= Protein Wisdom (blog) =

Conservative-libertarian weblog created by Jeff Goldstein

Protein Wisdom is a libertarian weblog created by former academic and sometime fiction writer Jeff Goldstein—a self-described classical liberal.

==Background==
Goldstein's respect for the legacy of Hunter S. Thompson is one of the blog's themes, as are sardonic allusions to such figures as Martha Stewart and the fictional Billy Jack. The blog is known for its bawdy overtones and surrealistic sense of humor. The blog also praises Ronald Reagan and Barry Goldwater.

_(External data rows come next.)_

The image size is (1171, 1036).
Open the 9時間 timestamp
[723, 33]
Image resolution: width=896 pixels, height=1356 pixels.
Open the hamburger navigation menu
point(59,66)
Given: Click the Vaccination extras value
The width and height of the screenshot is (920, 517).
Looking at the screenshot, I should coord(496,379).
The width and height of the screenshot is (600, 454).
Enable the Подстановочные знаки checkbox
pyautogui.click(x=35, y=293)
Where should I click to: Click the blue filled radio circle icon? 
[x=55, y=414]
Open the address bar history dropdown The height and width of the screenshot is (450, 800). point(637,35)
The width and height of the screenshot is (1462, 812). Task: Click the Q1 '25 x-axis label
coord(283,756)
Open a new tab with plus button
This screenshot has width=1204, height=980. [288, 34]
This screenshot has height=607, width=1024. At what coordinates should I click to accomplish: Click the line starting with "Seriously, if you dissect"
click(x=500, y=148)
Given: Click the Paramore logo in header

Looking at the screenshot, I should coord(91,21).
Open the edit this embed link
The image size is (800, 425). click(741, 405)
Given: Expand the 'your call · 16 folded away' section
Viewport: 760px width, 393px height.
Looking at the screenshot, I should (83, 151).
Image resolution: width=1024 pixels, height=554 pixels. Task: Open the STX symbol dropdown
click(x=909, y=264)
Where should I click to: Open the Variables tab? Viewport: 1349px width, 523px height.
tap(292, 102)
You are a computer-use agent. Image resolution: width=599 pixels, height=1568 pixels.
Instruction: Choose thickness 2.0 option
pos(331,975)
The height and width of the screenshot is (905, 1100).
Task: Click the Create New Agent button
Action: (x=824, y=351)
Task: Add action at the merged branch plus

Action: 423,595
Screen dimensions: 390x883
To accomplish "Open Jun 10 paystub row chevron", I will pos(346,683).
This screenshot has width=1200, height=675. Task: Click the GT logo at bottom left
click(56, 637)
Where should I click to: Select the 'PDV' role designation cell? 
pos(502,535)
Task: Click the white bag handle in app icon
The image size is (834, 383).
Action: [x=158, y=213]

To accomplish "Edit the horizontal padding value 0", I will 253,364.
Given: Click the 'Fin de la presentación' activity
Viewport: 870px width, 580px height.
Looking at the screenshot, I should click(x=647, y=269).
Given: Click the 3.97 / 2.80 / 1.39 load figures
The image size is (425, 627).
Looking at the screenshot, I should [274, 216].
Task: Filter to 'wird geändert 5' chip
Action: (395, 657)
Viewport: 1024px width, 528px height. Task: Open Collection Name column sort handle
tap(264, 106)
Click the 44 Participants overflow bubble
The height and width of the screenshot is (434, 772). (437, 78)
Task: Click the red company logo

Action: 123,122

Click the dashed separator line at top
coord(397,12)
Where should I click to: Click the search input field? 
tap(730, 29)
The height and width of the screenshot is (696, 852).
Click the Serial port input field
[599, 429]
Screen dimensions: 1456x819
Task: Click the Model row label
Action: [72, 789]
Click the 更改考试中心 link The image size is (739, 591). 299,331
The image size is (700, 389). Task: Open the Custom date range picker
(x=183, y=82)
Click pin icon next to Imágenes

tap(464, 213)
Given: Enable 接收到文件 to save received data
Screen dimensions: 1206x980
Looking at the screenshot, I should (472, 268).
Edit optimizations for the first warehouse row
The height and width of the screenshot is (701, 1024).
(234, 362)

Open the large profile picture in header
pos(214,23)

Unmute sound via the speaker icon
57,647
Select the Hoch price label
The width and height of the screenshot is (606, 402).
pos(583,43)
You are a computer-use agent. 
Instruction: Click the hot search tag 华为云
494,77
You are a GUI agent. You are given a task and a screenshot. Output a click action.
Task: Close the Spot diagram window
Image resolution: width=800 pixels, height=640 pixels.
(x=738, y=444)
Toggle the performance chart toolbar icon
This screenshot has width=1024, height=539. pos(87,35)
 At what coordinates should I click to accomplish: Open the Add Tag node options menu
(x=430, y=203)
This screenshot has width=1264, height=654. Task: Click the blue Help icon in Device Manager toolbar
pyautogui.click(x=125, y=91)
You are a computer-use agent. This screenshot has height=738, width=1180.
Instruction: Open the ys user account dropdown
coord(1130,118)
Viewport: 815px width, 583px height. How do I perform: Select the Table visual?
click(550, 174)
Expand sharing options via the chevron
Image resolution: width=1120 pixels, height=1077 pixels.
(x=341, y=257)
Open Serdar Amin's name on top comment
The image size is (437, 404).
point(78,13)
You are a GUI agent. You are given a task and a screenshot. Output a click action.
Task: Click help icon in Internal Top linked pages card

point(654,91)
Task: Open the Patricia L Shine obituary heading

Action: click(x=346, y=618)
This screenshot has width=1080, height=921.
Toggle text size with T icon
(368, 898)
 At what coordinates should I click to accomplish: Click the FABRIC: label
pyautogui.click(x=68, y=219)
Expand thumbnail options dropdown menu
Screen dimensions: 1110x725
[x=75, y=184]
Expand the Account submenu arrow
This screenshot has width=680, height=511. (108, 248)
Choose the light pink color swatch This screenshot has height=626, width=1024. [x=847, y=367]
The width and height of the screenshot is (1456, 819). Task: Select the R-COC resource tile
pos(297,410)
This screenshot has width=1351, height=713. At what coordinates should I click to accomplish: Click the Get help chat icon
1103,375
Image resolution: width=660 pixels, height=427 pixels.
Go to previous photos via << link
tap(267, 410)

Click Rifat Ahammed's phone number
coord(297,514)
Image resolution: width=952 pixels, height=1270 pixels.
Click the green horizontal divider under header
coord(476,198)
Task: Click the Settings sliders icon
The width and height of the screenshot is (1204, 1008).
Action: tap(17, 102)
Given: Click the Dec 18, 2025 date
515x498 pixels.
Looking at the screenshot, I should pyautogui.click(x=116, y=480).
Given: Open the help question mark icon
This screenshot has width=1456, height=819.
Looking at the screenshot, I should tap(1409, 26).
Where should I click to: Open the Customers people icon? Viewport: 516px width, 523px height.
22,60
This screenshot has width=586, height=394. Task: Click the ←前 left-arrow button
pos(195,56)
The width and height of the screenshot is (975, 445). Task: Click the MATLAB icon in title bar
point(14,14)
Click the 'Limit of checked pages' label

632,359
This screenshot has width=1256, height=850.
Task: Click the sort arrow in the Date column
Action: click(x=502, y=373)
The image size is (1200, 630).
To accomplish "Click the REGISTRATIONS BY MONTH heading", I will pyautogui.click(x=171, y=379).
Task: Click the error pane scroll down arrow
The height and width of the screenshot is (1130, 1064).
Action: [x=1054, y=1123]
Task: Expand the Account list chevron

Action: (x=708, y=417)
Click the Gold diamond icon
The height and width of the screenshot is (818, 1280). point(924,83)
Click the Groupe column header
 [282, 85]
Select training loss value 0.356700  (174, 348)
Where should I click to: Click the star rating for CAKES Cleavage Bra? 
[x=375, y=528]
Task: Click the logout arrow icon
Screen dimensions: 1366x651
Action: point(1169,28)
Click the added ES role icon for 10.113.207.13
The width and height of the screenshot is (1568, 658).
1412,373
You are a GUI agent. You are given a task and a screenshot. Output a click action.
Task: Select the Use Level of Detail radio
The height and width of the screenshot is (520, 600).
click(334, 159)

As of 2024, Goldstein has re-started protein wisdom under the name “protein wisdom reborn!” on Substack. Most recently, his work has been dedicated to unmasking what James Lindsay has popularized as “the woke right” — whom Goldstein has described as a mirror image of the New Left. In fact, in a piece published September 6, 2016 in The Federalist, he first laid out the identity politics a certain segment of the putative “right” had laid claim to in order to advance their own grievance politics. This critique of what in 2016 was called “alt right” prefigured today’s critique and examination of the assumptions, born of critical consciousness and postmodern thought, that animate the thinking of both the “woke right” and much contemporary “Christian nationalism.”

==Controversies==
Goldstein vocally opposed the abrupt change of financial arrangements by Pajamas Media in 2009, which deprived him — and other bloggers such as The Anchoress and Ace of Spades HQ — of income from PJM-mediated advertising. He also publicly chastised those he refers to as GOP pragmatists or realists for their criticism of Rush Limbaugh's answer to a question about the coming Obama presidency, once again relying on linguistics and hermeneutics to make the point that "losing more slowly" is still losing, and that there is nothing more pragmatic, as a political strategy, than standing on principle

==Deborah Frisch incident==
On July 4, 2006, University of Arizona adjunct professor Deborah Frisch started writing comments at Protein Wisdom. Two days later, she wrote "You live in Colorado, I see. Hope no one JonBenets your baby." She then added: "I reiterate: If some nutcase kidnapped your child tomorrow and did to him what was done to your fellow Coloradan, JonBenet Ramsey, I wouldn't give a damn."
She later resigned and apologized,
saying "I don’t think professors should do that. I crossed the line."
Her behavior gained nationwide news coverage.
Following further incidents, Goldstein obtained a restraining order and preliminary injunction against her. Goldstein has said he took temporary breaks from blogging to deal with continued harassment from Frisch, who has faced continued legal problems since her relocation to the Pacific Northwest. Conservative bloggers have alleged cyberstalking and other strange behavior by Frisch since then.
In 2015, Frisch was arrested four times on charges including stalking, menacing, criminal trespass, and initiating a false police report. During the controversy, Protein Wisdom underwent repeated denial-of-service attacks.
Frisch spent roughly six years between prison and penitentiary; her release date is July 4, 2025.